Choosing speech API features

James makes a good point that limiting API features to known examples of applications potentially lowers the ceiling on how well an API can adapt to unanticipated needs.  I think he’s right.  But it’s only one factor.  When multiple new features are competing for a slot in the development schedule, another important factor will always be the relative demand for that feature.  So it’s always good to understand what scenarios a feature will enable, whether demand already exists, and, as James mentions, the strategic value of widening the API and enabling new innovation.  (as well as other things, like cost, completeness, etc).

Comments (3)

  1. not to be a punk … but it feels like i’ve been waiting so long for a new version of SAPI … that i dont mind waiting longer for more features.

    i also think phoneme segmentation would provide more visibility into the ‘magic’ behind speech technologies. if this allowed more people to understand the ‘magic’ … then i think it would bring more developers into the speech reco field.

    it would also be good if i had an API that i could provide the word as text, and then get the phonemes for that word returned. not sure if you’d make that public, but it could be useful as well.

  2. Casey: try CMUDICT — — what you want is already free in a flat text file. All you have to do is make sure the phoneme alphabet is correct for your target API (and perform the necessary set of global search/replaces if it isn’t) and then use the lookup table of your choice (125,000+ unique mappings is often too much for linear (grep) search, but these days 3.5 MB is usually a pretty easy allocation, even in a general hash table.)

    Robert: Thank you for your kind words and careful thoughts. I remember making this same request of Mike Rozak more than ten years ago now(!) at AVIOS’94, and I was very glad when phoneme segmentation made it into SAPI 4.0a (but not so glad about access to it being so obscured as to be essentially restricted to the WEDIT.EXE demo and having to wait for someone in Germany to reverse-engineer the magic access values out of it.)

    I understand the trade-offs which were made to achieve recognition results access methods — and everything else — in as high a level as possible for SAPI 5, but it was still very disappointing to see phoneme segmentation go away. However, it is heartening to know that lower-level phoneme results’ API functions are conceptually easy to add — possibly one method to warn the recognizer that they’re going to be requested (so as to turn on recording of segment endpoints if they aren’t already recorded), and at least one other new function to request the phoneme results in the new format.

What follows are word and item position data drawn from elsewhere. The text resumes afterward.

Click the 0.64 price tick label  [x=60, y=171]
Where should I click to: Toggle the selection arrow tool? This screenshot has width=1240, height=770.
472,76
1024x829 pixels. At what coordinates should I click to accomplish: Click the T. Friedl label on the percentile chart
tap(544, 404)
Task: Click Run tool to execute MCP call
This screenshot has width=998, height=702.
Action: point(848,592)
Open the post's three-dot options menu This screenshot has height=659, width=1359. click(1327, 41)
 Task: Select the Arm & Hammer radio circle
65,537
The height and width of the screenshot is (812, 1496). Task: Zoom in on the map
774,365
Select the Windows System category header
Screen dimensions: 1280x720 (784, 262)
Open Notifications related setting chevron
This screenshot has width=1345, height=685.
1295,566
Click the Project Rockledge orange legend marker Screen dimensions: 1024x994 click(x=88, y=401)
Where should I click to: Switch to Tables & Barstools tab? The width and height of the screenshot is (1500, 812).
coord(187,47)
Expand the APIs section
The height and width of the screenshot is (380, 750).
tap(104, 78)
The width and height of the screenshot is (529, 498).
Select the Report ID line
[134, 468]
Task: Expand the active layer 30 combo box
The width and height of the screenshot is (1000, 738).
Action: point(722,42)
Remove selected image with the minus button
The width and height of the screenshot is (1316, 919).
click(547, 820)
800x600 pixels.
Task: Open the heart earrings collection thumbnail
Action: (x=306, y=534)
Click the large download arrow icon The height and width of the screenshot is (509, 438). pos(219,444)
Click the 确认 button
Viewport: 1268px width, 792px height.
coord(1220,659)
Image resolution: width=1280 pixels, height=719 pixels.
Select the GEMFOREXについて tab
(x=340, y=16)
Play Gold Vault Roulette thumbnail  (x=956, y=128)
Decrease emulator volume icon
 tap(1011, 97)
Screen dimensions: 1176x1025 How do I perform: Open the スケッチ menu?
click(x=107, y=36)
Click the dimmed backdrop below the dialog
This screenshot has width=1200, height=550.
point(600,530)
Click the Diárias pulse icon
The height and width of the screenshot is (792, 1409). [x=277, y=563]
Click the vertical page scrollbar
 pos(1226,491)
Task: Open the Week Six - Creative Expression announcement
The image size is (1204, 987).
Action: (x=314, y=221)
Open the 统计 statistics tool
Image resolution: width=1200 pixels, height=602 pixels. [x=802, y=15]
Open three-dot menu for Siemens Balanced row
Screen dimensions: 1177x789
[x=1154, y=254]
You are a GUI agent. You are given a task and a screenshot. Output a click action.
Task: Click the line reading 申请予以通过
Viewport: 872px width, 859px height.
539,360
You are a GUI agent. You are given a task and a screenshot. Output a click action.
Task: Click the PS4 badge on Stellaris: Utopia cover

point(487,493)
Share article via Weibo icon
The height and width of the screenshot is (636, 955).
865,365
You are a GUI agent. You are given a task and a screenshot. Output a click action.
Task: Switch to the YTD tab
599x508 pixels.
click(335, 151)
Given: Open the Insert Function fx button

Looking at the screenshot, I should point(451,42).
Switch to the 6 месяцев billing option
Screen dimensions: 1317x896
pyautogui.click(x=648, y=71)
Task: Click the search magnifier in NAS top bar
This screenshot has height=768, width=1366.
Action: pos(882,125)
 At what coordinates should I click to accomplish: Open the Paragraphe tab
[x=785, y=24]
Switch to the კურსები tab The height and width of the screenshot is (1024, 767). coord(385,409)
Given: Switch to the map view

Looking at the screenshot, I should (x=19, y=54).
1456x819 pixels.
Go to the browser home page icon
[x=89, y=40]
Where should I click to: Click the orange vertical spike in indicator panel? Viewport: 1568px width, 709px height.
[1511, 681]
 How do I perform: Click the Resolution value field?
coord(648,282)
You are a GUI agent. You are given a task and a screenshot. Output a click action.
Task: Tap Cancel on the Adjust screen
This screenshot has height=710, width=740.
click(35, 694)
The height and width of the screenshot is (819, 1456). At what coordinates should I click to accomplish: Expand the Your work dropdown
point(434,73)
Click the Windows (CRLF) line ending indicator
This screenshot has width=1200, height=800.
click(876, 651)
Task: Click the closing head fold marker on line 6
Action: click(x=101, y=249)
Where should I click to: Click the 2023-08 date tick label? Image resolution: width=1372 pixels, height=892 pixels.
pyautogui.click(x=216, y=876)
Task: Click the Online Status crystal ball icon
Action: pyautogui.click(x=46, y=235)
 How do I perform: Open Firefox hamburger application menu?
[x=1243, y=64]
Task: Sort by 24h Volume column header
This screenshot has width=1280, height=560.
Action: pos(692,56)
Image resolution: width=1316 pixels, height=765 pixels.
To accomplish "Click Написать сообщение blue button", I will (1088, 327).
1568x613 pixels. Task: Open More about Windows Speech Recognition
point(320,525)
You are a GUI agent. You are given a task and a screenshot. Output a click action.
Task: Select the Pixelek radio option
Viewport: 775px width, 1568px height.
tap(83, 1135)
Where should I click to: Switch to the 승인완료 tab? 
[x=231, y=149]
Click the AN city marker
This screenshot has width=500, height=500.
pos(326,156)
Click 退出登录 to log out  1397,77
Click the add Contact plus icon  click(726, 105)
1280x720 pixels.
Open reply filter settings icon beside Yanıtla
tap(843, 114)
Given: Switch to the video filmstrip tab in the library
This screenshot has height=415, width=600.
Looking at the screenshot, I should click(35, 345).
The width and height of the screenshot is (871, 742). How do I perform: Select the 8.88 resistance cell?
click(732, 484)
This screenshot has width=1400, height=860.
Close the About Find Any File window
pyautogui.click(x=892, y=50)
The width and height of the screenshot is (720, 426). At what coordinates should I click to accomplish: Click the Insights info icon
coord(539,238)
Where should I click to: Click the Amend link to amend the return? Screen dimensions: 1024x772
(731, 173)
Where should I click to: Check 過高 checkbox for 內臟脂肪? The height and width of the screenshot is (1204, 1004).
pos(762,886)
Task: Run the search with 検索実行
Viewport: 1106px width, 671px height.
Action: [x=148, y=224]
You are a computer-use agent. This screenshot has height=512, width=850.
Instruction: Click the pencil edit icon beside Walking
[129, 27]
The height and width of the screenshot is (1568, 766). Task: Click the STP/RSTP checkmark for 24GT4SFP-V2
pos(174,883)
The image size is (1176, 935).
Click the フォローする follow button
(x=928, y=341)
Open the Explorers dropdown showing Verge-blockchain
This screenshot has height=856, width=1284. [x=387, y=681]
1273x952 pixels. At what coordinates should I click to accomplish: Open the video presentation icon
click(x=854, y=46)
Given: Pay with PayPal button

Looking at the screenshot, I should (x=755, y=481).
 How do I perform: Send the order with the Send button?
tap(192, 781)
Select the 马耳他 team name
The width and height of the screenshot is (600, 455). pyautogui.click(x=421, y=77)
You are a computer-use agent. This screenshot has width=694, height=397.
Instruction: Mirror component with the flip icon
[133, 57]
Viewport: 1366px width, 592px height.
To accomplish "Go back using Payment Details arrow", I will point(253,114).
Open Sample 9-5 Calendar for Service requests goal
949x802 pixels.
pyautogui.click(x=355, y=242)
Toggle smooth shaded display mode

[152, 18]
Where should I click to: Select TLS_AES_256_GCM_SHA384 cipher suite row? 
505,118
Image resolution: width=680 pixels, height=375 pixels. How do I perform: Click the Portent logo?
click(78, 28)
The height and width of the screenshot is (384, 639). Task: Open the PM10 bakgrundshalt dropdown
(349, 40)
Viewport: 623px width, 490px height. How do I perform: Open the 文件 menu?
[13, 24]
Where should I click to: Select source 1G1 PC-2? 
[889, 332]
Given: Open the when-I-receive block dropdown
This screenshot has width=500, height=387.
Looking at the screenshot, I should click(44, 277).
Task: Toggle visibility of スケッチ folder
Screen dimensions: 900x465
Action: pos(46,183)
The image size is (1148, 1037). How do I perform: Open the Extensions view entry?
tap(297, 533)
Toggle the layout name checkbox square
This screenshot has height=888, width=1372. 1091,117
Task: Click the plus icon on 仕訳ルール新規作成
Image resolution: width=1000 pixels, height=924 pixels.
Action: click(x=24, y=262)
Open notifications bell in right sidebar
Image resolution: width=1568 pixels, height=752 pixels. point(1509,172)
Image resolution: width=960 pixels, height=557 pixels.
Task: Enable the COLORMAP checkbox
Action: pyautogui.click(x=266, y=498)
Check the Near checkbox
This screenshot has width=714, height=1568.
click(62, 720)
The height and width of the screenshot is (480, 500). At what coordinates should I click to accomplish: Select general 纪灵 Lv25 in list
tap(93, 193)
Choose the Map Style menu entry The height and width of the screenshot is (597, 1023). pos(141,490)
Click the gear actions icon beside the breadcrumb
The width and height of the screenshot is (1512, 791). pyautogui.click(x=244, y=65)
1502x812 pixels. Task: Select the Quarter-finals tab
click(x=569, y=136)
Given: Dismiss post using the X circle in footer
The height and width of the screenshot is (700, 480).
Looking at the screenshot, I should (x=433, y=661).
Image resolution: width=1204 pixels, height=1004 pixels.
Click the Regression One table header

    I don’t know whether their omission in SAPI 5 was more of an attempt to make everything look as simple as possible in the hope of attracting a wider developer base, or a resource constraint, such as just too many other things needing to get done. If the former, the clean break of adding a new results method(s) can be tucked away in an appendix or chapter where it won’t bother the newbies. If it’s still a matter of too many other things of higher priority, well, that’s the way it goes, but I figured you wouldn’t have asked your question about what features people want to see if things were as tight as they seemed to be around the introduction of SAPI 5.